The end of an era: no more science columns

Way back in 1989, when I was communications officer of the Saskatchewan Science Centre, I began writing a science column. It appeared in the free-circulation weekend paper published by the Regina LeaderPost, the Sunday Sun, and I also did a version of it on CBC Radio’s Afternoon Edition, hosted by Colin Grewar.

At first, the column quite often focused on something related to events at the Science Centre; so, when we had an exhibit on memory, I wrote a column about memory (and also wrote Andy Nebula: Interstellar Rock Star, but I digress).

When I left the Science Centre to become a full-time freelancer in 1993, I took the column with me. It kept running in the Sun and on CBC, but the various weeklies around the province who had been willing to take it for free refused to pay for it (including my own former employer, the Weyburn Review! Not that I’m still bitter), so I quit sending it to them.

At some point the Red Deer Advocate picked it up, and for a while the St. John’s Evening Telegram ran it, but though I periodically tried to get more newspapers interested in it, nobody ever wanted it. I did build a pretty good list of email subscribers, though, as people signed on through my website.

The Evening Telegram only ran it for two or three years. The Leader-Post kept it, though it got much shorter (in the Sunday Sun it used to run over 1,000 words, and by the end it was under 700). Then, three years ago or so, CBC decided 17 years of me as a science columnist was enough, and they stopped using me for that (though I did other things). And then, just last year, the Leader-Post, ordered by the financially struggling CanWest to cut costs and use fewer freelancers, decided to cut my column (because the $25 a week they were paying me–if you call that pay–was apparently going to save the chain from bankruptcy).
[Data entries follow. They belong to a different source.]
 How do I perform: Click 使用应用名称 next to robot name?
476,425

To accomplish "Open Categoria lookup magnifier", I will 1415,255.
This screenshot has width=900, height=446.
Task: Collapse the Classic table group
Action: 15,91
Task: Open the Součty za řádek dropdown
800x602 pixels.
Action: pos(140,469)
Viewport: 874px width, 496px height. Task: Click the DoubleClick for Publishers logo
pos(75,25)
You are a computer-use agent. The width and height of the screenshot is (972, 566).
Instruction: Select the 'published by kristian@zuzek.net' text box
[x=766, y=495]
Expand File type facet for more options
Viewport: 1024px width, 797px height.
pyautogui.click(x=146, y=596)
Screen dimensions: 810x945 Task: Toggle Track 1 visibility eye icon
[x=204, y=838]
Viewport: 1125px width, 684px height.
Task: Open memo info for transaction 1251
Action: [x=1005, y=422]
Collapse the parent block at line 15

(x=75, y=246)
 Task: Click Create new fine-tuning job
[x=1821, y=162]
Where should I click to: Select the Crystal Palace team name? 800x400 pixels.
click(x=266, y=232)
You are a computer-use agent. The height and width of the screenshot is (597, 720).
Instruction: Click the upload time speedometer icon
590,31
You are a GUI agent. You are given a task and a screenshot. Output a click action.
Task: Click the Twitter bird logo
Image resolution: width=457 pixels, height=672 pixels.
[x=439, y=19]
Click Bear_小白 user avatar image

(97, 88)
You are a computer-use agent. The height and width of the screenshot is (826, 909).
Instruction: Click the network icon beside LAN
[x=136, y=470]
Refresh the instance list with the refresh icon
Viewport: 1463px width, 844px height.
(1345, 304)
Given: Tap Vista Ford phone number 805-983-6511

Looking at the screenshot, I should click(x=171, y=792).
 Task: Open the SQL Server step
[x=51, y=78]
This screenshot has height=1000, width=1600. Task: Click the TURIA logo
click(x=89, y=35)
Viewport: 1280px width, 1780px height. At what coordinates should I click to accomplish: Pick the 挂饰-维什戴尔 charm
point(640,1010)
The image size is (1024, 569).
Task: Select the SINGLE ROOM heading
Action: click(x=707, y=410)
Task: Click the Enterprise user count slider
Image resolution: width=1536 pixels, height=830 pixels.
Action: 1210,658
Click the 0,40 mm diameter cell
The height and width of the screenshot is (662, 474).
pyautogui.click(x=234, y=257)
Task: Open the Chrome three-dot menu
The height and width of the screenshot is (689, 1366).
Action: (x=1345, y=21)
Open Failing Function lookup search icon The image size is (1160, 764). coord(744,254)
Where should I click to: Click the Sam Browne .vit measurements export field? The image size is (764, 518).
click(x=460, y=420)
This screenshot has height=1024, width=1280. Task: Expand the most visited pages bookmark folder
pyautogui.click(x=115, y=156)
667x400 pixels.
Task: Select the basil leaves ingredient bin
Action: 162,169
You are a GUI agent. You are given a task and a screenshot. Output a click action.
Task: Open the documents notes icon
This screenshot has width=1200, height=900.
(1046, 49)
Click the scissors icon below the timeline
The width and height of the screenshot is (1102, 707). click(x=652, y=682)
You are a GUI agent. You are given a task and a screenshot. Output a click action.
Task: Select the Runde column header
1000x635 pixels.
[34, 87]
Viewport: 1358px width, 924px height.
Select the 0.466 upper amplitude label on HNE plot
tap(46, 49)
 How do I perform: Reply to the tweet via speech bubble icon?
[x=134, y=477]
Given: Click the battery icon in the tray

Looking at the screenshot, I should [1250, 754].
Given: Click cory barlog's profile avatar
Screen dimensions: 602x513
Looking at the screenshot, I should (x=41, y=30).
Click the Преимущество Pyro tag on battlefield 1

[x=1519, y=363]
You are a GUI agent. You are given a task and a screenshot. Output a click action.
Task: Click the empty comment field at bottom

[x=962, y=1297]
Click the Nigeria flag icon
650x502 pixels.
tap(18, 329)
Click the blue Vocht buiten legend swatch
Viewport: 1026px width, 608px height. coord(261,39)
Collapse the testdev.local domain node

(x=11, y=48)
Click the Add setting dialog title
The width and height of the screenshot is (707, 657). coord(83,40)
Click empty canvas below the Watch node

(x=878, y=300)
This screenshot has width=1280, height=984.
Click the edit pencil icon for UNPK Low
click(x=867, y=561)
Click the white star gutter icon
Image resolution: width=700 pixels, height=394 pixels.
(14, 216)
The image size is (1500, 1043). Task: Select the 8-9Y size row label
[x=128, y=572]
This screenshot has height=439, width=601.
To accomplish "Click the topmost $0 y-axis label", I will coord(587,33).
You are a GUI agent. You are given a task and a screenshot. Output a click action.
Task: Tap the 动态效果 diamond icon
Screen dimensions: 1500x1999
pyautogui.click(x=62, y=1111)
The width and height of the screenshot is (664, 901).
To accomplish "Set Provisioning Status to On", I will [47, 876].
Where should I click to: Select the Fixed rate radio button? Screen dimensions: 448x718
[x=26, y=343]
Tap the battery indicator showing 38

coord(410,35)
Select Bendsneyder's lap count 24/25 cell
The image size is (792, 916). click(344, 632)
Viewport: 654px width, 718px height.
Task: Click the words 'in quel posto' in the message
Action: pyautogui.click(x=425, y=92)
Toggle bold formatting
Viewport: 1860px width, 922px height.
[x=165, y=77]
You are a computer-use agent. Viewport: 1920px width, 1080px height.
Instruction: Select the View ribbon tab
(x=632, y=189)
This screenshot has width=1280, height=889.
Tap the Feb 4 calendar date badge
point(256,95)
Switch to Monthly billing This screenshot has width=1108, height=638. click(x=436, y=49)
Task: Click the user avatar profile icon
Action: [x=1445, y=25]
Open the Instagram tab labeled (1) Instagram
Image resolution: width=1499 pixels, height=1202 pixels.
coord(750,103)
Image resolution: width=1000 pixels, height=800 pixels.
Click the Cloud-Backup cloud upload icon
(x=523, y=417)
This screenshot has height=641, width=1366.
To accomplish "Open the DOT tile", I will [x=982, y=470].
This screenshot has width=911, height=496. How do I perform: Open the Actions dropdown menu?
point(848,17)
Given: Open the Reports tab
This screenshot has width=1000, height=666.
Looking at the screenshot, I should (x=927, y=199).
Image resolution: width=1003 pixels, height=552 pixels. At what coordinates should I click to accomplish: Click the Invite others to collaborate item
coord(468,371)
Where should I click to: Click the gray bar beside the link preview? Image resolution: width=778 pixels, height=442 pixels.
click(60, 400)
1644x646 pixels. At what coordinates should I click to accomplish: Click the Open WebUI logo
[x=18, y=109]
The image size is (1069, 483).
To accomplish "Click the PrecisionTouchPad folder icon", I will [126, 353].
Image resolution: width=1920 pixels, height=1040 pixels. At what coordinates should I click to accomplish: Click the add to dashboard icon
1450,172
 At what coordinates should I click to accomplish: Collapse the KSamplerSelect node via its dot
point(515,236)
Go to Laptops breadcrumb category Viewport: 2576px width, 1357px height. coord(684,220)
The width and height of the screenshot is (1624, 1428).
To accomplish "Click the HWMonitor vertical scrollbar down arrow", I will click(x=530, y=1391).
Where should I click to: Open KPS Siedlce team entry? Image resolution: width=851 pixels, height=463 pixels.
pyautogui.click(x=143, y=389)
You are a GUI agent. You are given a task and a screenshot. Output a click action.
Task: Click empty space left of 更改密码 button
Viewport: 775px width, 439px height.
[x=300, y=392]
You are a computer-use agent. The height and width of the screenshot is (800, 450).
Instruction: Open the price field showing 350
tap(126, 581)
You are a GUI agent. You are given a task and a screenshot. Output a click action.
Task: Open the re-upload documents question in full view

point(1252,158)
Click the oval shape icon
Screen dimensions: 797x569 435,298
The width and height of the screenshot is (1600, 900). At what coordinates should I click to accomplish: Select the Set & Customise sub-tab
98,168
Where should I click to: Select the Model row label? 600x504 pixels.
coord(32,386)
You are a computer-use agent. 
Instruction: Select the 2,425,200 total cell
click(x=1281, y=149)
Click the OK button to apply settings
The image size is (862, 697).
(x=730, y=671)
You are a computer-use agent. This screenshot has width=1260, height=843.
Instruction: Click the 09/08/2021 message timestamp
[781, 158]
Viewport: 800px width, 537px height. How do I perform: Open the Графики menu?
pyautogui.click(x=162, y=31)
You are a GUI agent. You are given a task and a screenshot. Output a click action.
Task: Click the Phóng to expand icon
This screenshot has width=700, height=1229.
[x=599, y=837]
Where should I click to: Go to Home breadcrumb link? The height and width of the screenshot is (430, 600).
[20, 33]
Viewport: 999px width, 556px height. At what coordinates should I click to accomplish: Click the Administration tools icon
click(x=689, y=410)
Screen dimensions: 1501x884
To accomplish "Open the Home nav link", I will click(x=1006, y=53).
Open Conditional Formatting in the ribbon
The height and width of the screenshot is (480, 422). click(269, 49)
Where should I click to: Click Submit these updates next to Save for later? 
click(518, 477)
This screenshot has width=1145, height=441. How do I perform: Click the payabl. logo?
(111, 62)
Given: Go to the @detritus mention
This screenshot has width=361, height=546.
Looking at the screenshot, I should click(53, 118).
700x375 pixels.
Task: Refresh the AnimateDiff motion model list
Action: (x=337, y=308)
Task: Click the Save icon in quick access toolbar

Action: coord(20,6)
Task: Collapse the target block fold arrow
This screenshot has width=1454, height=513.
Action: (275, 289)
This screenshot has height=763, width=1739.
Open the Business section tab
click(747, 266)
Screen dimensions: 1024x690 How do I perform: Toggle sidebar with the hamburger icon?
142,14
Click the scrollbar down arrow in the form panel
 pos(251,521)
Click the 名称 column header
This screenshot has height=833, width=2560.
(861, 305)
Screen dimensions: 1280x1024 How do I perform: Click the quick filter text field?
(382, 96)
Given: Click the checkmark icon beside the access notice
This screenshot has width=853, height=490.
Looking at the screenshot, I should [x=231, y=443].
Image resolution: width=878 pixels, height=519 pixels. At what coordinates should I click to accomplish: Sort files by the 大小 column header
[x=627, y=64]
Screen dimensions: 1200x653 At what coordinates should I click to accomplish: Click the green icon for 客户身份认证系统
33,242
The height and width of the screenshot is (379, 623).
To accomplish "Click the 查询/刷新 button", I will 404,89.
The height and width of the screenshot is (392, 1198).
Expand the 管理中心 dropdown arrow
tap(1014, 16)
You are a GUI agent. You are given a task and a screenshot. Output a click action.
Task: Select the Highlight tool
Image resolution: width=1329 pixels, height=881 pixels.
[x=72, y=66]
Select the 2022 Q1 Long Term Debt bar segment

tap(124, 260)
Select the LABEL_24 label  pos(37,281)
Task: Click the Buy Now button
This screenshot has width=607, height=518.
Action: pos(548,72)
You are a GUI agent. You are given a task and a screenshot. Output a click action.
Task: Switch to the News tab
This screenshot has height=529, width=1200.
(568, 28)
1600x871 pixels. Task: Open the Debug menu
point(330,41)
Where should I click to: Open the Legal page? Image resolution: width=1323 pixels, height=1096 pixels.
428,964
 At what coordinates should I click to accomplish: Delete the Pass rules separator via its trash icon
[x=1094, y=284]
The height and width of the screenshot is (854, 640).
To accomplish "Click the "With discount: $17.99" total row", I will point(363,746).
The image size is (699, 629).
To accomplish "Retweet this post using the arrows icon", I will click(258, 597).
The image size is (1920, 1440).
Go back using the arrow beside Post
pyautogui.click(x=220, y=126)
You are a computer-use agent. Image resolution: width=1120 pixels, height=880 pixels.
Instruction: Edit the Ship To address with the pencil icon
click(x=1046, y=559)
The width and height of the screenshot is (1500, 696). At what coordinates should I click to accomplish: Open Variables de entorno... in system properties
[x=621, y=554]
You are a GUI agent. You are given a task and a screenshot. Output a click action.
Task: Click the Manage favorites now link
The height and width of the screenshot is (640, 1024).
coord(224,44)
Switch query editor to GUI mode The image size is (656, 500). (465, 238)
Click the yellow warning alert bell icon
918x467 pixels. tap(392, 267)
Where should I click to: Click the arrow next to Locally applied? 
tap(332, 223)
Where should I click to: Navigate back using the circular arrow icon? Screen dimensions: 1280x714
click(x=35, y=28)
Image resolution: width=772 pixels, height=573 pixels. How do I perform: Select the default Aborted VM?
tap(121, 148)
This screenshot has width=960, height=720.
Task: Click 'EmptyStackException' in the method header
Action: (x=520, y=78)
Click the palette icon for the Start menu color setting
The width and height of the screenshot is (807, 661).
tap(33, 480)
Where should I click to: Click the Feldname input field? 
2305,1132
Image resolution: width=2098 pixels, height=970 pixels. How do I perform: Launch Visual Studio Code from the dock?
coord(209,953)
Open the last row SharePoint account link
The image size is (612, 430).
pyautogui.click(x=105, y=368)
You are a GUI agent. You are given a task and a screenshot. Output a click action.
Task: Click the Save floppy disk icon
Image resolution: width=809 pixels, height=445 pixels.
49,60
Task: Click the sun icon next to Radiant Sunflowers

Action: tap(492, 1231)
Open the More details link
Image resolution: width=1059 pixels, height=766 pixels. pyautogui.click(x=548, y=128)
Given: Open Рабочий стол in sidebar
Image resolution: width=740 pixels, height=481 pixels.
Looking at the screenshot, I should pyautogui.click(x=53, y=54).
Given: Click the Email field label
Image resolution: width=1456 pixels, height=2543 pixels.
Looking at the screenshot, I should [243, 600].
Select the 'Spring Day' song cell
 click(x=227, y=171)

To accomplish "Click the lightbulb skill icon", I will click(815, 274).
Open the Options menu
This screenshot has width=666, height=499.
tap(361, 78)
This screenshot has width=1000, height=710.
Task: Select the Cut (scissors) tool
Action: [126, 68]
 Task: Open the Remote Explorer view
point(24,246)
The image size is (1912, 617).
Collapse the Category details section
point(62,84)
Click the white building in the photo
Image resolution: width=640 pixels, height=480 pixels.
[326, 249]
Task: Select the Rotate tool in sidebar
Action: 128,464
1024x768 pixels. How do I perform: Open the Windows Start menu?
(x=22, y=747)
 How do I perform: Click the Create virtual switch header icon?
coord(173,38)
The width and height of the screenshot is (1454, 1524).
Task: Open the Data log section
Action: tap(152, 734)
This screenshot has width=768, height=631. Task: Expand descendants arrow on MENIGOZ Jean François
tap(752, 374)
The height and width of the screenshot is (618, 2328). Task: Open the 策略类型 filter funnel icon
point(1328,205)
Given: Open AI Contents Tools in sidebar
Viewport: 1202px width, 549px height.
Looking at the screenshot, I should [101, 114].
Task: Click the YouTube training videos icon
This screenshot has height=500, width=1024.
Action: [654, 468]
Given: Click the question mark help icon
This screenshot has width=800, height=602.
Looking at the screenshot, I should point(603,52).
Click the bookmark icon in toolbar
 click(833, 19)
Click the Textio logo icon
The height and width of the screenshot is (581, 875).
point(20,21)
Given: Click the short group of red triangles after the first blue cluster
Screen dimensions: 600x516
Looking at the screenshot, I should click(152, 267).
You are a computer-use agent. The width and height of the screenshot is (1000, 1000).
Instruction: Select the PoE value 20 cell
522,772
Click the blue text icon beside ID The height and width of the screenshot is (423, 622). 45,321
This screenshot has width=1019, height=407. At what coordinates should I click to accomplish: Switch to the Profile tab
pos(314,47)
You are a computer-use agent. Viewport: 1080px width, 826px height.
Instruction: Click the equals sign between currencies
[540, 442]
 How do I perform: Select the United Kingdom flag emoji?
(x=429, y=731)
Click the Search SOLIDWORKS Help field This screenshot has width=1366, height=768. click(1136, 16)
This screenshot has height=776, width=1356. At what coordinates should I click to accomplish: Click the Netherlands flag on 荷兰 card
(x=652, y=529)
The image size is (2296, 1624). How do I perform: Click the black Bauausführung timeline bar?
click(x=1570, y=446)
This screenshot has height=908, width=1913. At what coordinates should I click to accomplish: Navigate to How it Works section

I had almost pulled the plug on the column with the CBC stopped carrying it, but at least I still had two newspapers, even though what they were paying barely made the column worthwhile. When the Leader-Post dropped it, that left only the Red Deer paper, and while I was happy to keep appearing there, it really no longer made any kind of business sense to keep writing the column. Still, I plugged on for a while because of all the email subscribers and because the column provided regular updates to this site, and helped drive traffic to it.

But…not very much traffic. And as I took on more and more editing duties with the Fine Lifestyles stable of magazines here in Saskatchewan over the past year, while still writing fiction (with a five-book YA fantasy series beginning this fall, my first adult fantasy for DAW and other projects), writing the column went so far on the back burner that it was anybody’s guess which day of the week I would get to it, if I did at all–and when I realized this week I’d missed two weeks without writing a column at all, I realized it was time to pull the plug.

So the science column is history, after more than 20 years. That’s a pretty good run of columns.

If anybody were willing to pay enough for it to make it worth my while, I’d love to keep writing it. But, given the circumstances…

I’m going to keep scanning the science sites for interesting items, but in future, I’m more likely to just put up a short post with a link rather than writing about it myself.

If you’ve been a reader of the column, I hoped you enjoyed it! And if you haven’t and are wondering what you’ve missed, well, pretty much every one of those 20 years’ worth of columns is right here on edwardwillett.com. Lots there to keep you reading.

Heck, at one a week, it will take you 20 years.

Permanent link to this article: https://edwardwillett.com/2010/07/the-end-of-an-era-no-more-science-columns/

1 comments

  1. I’m sorry to hear that – I enjoyed reading your science columns. As a science teacher, I appreciated your way of rendering complex science theory and experiments into simple language able to be understood by the average reader. While I understand why you are stopping them, I will miss them. Good luck with the rest of your writing!